*PROBLEM TO SOLVE*.
Find the string "computer" in the data, then copy every line where it is found.

*AVAILABLE RECORDS*.
::::
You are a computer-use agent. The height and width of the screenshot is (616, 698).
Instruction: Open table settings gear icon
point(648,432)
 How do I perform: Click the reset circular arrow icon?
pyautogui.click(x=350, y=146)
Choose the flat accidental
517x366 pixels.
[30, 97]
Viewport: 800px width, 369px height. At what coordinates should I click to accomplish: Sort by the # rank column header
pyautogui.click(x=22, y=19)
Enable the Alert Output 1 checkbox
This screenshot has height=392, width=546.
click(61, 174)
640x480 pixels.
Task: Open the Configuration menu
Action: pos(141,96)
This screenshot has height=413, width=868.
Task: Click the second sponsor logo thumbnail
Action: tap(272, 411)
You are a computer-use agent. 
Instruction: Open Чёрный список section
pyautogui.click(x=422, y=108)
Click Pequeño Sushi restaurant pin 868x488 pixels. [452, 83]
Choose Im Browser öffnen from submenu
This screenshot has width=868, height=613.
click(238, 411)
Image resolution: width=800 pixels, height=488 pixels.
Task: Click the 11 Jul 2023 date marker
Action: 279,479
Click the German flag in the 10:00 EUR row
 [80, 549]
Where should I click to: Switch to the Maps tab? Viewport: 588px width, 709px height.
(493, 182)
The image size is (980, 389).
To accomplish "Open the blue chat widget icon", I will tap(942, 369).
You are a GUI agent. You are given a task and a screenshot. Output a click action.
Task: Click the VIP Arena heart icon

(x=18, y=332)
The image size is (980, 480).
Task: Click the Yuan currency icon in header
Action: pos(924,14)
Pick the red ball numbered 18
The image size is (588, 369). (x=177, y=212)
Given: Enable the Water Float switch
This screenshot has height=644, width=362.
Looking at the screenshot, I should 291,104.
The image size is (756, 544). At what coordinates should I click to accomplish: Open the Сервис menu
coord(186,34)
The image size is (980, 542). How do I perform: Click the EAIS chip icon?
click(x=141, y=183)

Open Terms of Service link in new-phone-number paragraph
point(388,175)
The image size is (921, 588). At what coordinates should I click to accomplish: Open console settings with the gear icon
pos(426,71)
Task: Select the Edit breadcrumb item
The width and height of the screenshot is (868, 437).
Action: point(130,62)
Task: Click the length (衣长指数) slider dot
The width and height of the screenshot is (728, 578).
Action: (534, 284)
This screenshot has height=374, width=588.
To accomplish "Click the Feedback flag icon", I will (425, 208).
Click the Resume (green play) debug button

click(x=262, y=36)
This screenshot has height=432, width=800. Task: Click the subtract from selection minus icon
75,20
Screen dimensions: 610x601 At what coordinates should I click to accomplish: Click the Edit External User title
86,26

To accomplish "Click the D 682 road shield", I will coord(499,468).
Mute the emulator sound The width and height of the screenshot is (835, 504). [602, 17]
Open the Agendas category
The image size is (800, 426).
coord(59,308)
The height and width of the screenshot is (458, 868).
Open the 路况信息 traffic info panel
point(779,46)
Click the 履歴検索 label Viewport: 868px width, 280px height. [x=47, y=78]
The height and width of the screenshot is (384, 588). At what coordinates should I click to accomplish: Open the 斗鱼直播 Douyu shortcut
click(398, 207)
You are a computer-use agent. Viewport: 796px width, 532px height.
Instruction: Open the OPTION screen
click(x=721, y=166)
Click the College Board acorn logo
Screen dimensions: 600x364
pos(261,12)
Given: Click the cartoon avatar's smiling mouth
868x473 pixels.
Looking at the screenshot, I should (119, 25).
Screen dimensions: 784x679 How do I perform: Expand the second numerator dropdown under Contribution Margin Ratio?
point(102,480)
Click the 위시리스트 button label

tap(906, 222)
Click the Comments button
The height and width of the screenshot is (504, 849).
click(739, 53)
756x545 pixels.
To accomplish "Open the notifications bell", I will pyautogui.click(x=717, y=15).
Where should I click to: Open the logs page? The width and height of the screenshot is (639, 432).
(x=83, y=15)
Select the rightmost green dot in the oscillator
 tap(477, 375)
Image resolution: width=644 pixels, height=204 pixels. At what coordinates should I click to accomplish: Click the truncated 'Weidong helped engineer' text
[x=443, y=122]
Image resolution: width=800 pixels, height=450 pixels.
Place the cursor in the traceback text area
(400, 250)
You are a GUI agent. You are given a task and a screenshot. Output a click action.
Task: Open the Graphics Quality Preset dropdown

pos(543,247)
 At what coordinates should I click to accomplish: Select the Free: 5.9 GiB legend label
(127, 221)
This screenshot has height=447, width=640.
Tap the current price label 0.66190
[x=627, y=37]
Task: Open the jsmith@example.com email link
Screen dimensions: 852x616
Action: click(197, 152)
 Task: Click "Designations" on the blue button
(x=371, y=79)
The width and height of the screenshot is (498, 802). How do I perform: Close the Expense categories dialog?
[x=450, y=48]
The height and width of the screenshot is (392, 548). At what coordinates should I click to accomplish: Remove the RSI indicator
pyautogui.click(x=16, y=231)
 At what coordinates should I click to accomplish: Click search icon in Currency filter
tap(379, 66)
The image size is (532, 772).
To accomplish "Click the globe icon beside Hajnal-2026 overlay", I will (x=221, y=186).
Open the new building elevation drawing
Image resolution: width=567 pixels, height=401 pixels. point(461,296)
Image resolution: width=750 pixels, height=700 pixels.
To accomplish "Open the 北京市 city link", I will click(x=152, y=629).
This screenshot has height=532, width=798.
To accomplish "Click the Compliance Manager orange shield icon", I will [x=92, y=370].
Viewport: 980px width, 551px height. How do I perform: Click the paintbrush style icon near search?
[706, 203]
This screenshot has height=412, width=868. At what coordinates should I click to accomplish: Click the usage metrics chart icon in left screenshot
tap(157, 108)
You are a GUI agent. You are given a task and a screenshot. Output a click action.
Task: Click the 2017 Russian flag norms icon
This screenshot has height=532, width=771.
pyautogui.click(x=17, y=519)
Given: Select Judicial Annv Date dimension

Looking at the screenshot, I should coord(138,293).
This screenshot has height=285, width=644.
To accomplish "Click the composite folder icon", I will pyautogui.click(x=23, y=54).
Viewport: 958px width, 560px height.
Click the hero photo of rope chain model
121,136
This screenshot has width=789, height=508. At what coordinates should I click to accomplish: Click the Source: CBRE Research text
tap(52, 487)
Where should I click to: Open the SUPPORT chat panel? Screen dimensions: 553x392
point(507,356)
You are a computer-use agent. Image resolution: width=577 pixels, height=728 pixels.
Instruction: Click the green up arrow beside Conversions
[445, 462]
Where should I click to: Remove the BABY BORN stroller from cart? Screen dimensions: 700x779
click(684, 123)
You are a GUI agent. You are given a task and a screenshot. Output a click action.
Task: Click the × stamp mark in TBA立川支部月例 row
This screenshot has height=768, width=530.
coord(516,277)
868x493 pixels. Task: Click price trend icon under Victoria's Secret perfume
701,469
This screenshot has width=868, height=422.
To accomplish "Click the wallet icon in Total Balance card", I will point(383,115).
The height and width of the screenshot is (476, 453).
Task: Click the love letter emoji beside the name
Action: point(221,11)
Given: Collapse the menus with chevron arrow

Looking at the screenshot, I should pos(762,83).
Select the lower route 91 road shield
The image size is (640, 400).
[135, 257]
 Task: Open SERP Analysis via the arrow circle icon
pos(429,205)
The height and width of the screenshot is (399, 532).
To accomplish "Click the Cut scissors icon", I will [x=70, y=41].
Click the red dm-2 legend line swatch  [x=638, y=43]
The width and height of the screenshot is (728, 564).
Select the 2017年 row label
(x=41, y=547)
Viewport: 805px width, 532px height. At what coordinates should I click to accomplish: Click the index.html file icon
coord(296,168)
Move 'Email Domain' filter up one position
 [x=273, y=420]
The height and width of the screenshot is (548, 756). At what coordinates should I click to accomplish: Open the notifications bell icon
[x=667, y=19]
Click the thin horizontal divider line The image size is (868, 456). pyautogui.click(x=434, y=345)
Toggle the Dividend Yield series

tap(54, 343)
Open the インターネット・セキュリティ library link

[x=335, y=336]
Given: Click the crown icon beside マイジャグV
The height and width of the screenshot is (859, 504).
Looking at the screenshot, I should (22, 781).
::::
*RESULT BELOW*.
You are a computer-use agent. The height and width of the screenshot is (616, 698).
You are a computer-use agent. 
You are a computer-use agent. Viewport: 796px width, 532px height.
You are a computer-use agent. Image resolution: width=577 pixels, height=728 pixels.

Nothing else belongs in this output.